In response, the MAC has published its Call for Evidence in order to examine current patterns of EU/EEA migration into the UK, employers’ reliance on certain types of EEA migration and the costs and benefits to the UK of such reliance. Based on the evidence it receives, the MAC will then make recommendations to the government for its post-Brexit transition immigration policy.
During meetings organised by our Business Immigration team with representatives of the MAC, clients and contacts in our London and Birmingham offices this week, the following points were raised by concerned organisations:
- Much is already being done by organisations to invest in and ‘upskill’ the resident workforce and some are struggling to fill vacancies even before EEA migration is restricted.
- There is greater concern regarding future restrictions on ‘lower-skilled’ EEA workers given that higher-skilled EEA workers may well qualify for long term permission to work in the UK (albeit potentially with the employer burden of extra cost and administration).

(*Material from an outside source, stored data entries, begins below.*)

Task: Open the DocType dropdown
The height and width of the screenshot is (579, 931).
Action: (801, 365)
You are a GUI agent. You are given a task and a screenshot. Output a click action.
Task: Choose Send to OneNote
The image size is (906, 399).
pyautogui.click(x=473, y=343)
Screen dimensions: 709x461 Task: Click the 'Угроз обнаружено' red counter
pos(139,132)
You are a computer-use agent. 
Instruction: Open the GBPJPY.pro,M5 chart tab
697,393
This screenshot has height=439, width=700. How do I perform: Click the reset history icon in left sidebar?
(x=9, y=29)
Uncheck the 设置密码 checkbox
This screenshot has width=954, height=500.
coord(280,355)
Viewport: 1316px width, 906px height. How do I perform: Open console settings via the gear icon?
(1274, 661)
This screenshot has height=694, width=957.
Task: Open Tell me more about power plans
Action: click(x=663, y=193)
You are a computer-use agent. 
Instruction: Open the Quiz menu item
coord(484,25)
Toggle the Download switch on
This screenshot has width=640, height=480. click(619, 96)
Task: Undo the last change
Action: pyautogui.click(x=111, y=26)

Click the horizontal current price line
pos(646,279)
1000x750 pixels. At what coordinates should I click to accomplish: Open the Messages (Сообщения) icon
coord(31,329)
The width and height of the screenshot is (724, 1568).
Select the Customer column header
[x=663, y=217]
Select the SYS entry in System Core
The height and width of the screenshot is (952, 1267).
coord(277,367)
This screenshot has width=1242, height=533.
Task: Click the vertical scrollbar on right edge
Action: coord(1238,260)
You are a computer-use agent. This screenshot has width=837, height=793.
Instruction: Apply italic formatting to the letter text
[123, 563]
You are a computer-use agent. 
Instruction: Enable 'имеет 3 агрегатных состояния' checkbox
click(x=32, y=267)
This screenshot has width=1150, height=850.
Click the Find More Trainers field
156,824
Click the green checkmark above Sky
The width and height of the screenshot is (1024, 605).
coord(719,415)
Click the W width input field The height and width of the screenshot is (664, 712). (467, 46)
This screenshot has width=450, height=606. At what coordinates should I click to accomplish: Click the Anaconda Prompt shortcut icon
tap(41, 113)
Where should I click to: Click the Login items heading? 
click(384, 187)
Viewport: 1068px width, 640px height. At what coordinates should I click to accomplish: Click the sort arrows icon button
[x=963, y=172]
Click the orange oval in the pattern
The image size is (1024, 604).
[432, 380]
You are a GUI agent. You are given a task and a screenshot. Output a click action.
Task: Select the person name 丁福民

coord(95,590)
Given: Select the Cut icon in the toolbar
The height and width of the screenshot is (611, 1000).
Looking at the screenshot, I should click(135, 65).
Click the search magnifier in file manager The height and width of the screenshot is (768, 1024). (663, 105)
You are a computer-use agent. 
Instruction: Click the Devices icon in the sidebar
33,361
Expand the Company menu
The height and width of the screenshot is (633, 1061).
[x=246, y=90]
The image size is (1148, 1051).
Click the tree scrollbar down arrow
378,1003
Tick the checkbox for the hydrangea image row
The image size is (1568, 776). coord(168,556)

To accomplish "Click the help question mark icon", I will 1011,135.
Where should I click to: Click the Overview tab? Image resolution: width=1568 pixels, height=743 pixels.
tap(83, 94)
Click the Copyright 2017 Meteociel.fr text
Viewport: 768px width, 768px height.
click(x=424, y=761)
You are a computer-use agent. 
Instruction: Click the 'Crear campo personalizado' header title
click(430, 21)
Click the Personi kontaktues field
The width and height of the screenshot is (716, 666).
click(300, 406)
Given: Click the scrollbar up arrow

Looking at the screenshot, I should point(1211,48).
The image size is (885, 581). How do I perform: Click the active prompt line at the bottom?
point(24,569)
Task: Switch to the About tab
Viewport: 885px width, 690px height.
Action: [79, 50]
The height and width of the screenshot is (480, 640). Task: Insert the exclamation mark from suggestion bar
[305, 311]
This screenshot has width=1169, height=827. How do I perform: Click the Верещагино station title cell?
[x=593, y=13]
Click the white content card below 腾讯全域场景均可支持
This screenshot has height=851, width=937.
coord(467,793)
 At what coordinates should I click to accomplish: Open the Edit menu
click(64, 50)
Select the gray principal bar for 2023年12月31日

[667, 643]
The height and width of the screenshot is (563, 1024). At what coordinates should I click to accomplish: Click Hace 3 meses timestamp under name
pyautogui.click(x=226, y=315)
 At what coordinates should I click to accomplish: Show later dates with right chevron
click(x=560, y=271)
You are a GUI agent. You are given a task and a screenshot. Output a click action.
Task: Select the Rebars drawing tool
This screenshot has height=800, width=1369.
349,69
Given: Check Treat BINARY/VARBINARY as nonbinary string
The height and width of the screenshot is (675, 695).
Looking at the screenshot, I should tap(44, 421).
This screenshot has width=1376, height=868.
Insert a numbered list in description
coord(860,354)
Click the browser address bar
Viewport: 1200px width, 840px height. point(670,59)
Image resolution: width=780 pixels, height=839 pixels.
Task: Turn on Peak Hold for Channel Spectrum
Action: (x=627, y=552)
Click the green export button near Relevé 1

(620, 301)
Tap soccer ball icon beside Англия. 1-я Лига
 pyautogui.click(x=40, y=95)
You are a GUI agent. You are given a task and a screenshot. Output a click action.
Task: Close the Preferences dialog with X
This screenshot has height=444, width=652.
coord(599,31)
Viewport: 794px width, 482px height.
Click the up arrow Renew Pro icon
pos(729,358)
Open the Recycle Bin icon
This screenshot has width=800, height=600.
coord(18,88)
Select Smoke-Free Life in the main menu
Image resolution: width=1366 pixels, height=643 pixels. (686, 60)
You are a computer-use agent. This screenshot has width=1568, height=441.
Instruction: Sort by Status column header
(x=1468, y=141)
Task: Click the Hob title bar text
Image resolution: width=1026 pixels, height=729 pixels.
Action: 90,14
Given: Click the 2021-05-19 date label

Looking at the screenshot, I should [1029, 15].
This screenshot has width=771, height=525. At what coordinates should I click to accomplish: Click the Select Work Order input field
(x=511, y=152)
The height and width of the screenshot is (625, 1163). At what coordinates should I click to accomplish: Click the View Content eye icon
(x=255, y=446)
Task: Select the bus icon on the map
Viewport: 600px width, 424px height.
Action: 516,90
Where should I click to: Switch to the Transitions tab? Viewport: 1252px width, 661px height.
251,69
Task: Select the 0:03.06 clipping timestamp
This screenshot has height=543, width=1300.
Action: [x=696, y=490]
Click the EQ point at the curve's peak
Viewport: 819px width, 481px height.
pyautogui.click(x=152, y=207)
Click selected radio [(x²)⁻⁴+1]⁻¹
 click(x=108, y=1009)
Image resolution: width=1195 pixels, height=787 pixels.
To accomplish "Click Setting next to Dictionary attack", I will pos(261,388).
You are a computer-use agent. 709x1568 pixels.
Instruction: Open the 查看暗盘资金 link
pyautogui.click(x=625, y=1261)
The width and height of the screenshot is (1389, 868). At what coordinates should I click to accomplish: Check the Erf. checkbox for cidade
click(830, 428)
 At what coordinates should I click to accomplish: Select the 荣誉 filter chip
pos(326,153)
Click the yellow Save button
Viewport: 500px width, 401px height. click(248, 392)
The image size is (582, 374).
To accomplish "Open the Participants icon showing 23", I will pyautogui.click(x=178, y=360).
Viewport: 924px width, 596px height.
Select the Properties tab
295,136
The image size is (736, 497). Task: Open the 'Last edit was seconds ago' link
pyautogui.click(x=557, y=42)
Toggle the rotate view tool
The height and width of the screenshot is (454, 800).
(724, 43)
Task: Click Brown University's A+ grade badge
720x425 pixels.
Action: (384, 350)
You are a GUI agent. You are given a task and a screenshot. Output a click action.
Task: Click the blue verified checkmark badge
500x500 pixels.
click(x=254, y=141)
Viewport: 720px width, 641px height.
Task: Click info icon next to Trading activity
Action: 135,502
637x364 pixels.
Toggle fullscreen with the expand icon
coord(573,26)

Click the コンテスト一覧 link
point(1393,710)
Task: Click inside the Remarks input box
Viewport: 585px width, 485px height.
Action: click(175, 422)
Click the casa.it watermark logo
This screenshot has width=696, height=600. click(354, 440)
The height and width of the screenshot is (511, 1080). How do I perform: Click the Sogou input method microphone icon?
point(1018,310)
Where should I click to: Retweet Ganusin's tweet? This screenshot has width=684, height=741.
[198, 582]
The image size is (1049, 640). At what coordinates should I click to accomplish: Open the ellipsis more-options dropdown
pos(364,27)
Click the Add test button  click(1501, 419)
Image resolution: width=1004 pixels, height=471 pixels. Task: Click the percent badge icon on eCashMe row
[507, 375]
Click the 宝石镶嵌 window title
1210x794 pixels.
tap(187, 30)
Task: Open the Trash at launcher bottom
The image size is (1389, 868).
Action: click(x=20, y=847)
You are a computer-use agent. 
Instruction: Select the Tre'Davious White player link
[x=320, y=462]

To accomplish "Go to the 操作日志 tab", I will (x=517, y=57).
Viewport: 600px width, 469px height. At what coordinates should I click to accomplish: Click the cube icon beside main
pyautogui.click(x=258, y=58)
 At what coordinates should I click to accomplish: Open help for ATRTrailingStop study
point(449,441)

- There are few realistic options for replacing EEA workers from within the UK (especially in the short to medium term) and the viability of alternative recruitment strategies or contingency plans will vary from one sector to another.
- It will be difficult to develop a meaningful modern industrial strategy with materially reduced access to the EEA workforce.
Our UK Business Immigration team will be responding to the MAC’s call for evidence on behalf of clients and contacts. If your organisation is in any way concerned about post-Brexit immigration policy and has not yet responded to the MAC directly, now is the time to speak out. If you would like to contribute to our response, please click here to complete a simplified version of those questions raised by the MAC which we feel are worth focusing on and return it to email@example.com by 13 October 2017.
The following points are worth bearing in mind when collating your views and evidence:
- The MAC needs hard facts about your EEA workers, their value to your business and the impact of losing them (or having reduced access to them) in order to make informed recommendations to the government.
- Real life case studies will be welcomed but anecdotal evidence will be of limited value unless it is supported by clear data.
- The MAC won’t be able to guarantee the anonymity of individual company responses if sent to it directly. If confidentiality is a concern therefore, contributing through our response will mean that we can remove any reference to your organisation or, if you prefer, mention you only by reference to size, sector and region.